■ Input data
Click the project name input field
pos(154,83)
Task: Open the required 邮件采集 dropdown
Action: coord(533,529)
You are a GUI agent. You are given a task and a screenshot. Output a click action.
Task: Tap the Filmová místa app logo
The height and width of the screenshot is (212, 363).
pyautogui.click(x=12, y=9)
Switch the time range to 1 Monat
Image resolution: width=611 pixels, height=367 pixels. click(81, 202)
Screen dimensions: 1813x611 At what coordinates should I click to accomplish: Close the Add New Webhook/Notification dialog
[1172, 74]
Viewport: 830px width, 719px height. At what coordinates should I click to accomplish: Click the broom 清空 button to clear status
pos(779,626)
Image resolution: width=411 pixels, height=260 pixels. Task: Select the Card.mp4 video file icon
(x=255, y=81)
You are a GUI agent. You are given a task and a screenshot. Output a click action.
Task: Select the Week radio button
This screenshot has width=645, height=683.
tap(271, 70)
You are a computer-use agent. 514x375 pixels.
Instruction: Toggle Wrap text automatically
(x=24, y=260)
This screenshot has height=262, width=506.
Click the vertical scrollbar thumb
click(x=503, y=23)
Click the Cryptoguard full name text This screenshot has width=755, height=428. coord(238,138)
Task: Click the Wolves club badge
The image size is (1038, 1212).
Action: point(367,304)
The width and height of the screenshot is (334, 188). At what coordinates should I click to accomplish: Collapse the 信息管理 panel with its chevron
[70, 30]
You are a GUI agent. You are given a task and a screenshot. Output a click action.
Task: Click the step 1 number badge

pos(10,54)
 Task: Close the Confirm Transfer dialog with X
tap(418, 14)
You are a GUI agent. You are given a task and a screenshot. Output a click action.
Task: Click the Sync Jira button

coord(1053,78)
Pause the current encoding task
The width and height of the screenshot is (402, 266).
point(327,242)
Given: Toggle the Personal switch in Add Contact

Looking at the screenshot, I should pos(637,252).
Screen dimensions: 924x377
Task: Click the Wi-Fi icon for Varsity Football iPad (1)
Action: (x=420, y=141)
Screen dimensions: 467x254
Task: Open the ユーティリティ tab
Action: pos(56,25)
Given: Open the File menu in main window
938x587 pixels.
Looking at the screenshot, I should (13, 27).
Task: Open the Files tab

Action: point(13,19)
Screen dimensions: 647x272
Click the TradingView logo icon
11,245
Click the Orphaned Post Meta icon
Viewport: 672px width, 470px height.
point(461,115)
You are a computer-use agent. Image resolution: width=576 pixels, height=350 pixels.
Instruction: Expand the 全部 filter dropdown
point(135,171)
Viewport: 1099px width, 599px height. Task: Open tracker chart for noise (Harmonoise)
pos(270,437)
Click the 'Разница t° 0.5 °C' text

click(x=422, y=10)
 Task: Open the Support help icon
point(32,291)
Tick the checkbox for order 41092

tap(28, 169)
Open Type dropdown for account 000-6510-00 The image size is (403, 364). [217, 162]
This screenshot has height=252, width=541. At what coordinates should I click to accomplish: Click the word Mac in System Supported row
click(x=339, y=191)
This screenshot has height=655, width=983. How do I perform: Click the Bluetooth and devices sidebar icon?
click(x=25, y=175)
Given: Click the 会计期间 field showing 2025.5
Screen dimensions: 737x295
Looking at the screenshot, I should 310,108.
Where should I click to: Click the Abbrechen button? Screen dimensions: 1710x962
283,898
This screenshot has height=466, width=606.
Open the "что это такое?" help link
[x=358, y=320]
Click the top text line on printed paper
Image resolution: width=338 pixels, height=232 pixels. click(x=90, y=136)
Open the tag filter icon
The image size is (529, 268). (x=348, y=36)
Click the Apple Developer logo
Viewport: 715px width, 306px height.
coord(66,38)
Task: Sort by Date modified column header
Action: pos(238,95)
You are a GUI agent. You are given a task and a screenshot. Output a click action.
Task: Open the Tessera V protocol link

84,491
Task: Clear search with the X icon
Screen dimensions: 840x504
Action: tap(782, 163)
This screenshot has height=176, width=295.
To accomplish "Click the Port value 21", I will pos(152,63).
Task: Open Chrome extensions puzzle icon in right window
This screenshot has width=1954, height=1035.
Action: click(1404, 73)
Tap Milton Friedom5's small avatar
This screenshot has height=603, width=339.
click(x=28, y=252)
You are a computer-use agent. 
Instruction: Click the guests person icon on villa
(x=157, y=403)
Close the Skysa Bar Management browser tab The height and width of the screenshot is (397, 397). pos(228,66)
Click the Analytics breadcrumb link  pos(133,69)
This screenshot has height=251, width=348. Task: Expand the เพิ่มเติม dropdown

■ Written request
Return all of the lines above word for word, without changing anything.

■ Completed exercise
Click the project name input field
pos(154,83)
Task: Open the required 邮件采集 dropdown
Action: coord(533,529)
You are a GUI agent. You are given a task and a screenshot. Output a click action.
Task: Tap the Filmová místa app logo
The height and width of the screenshot is (212, 363).
pyautogui.click(x=12, y=9)
Switch the time range to 1 Monat
Image resolution: width=611 pixels, height=367 pixels. click(81, 202)
Screen dimensions: 1813x611 At what coordinates should I click to accomplish: Close the Add New Webhook/Notification dialog
[1172, 74]
Viewport: 830px width, 719px height. At what coordinates should I click to accomplish: Click the broom 清空 button to clear status
pos(779,626)
Image resolution: width=411 pixels, height=260 pixels. Task: Select the Card.mp4 video file icon
(x=255, y=81)
You are a GUI agent. You are given a task and a screenshot. Output a click action.
Task: Select the Week radio button
This screenshot has width=645, height=683.
tap(271, 70)
You are a computer-use agent. 514x375 pixels.
Instruction: Toggle Wrap text automatically
(x=24, y=260)
This screenshot has height=262, width=506.
Click the vertical scrollbar thumb
click(x=503, y=23)
Click the Cryptoguard full name text This screenshot has width=755, height=428. coord(238,138)
Task: Click the Wolves club badge
The image size is (1038, 1212).
Action: point(367,304)
The width and height of the screenshot is (334, 188). At what coordinates should I click to accomplish: Collapse the 信息管理 panel with its chevron
[70, 30]
You are a GUI agent. You are given a task and a screenshot. Output a click action.
Task: Click the step 1 number badge

pos(10,54)
 Task: Close the Confirm Transfer dialog with X
tap(418, 14)
You are a GUI agent. You are given a task and a screenshot. Output a click action.
Task: Click the Sync Jira button

coord(1053,78)
Pause the current encoding task
The width and height of the screenshot is (402, 266).
point(327,242)
Given: Toggle the Personal switch in Add Contact

Looking at the screenshot, I should pos(637,252).
Screen dimensions: 924x377
Task: Click the Wi-Fi icon for Varsity Football iPad (1)
Action: (x=420, y=141)
Screen dimensions: 467x254
Task: Open the ユーティリティ tab
Action: pos(56,25)
Given: Open the File menu in main window
938x587 pixels.
Looking at the screenshot, I should (13, 27).
Task: Open the Files tab

Action: point(13,19)
Screen dimensions: 647x272
Click the TradingView logo icon
11,245
Click the Orphaned Post Meta icon
Viewport: 672px width, 470px height.
point(461,115)
You are a computer-use agent. Image resolution: width=576 pixels, height=350 pixels.
Instruction: Expand the 全部 filter dropdown
point(135,171)
Viewport: 1099px width, 599px height. Task: Open tracker chart for noise (Harmonoise)
pos(270,437)
Click the 'Разница t° 0.5 °C' text

click(x=422, y=10)
 Task: Open the Support help icon
point(32,291)
Tick the checkbox for order 41092

tap(28, 169)
Open Type dropdown for account 000-6510-00 The image size is (403, 364). [217, 162]
This screenshot has height=252, width=541. At what coordinates should I click to accomplish: Click the word Mac in System Supported row
click(x=339, y=191)
This screenshot has height=655, width=983. How do I perform: Click the Bluetooth and devices sidebar icon?
click(x=25, y=175)
Given: Click the 会计期间 field showing 2025.5
Screen dimensions: 737x295
Looking at the screenshot, I should 310,108.
Where should I click to: Click the Abbrechen button? Screen dimensions: 1710x962
283,898
This screenshot has height=466, width=606.
Open the "что это такое?" help link
[x=358, y=320]
Click the top text line on printed paper
Image resolution: width=338 pixels, height=232 pixels. click(x=90, y=136)
Open the tag filter icon
The image size is (529, 268). (x=348, y=36)
Click the Apple Developer logo
Viewport: 715px width, 306px height.
coord(66,38)
Task: Sort by Date modified column header
Action: pos(238,95)
You are a GUI agent. You are given a task and a screenshot. Output a click action.
Task: Open the Tessera V protocol link

84,491
Task: Clear search with the X icon
Screen dimensions: 840x504
Action: tap(782, 163)
This screenshot has height=176, width=295.
To accomplish "Click the Port value 21", I will pos(152,63).
Task: Open Chrome extensions puzzle icon in right window
This screenshot has width=1954, height=1035.
Action: click(1404, 73)
Tap Milton Friedom5's small avatar
This screenshot has height=603, width=339.
click(x=28, y=252)
You are a computer-use agent. 
Instruction: Click the guests person icon on villa
(x=157, y=403)
Close the Skysa Bar Management browser tab The height and width of the screenshot is (397, 397). pos(228,66)
Click the Analytics breadcrumb link  pos(133,69)
This screenshot has height=251, width=348. Task: Expand the เพิ่มเติม dropdown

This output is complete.